■ PROBLEM STATEMENT ■
Count the lines of the data that have the word "agent", then report the number without anything else.
########################################
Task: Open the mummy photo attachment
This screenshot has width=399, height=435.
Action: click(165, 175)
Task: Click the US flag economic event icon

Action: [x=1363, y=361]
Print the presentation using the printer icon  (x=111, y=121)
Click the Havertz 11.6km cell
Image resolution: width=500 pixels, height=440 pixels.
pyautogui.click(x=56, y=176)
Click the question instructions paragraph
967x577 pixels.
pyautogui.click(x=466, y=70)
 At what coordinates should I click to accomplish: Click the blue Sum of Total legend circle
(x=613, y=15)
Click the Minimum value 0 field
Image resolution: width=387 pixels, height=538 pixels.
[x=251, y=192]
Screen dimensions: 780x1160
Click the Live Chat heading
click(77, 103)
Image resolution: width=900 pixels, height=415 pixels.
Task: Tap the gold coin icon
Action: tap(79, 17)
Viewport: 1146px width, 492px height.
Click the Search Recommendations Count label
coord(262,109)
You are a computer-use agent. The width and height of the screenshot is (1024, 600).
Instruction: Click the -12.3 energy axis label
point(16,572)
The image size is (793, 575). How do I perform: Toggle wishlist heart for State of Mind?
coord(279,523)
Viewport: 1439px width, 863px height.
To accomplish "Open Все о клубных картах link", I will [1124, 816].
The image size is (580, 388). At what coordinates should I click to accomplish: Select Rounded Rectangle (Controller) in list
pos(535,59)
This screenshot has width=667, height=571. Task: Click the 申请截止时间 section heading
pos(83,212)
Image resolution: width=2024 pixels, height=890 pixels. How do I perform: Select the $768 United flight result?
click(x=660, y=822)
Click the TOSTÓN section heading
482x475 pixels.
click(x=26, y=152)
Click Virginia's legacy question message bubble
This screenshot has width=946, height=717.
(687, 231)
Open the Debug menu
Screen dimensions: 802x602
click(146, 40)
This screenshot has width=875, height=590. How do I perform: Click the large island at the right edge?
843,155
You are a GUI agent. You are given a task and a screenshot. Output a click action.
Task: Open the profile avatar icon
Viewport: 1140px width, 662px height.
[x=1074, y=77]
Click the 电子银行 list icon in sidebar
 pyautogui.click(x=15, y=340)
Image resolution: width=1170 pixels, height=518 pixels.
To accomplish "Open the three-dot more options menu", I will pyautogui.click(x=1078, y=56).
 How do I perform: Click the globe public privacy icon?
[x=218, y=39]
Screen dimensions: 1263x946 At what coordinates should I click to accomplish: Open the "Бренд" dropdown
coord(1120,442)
########################################
■ TASK SOLUTION ■
2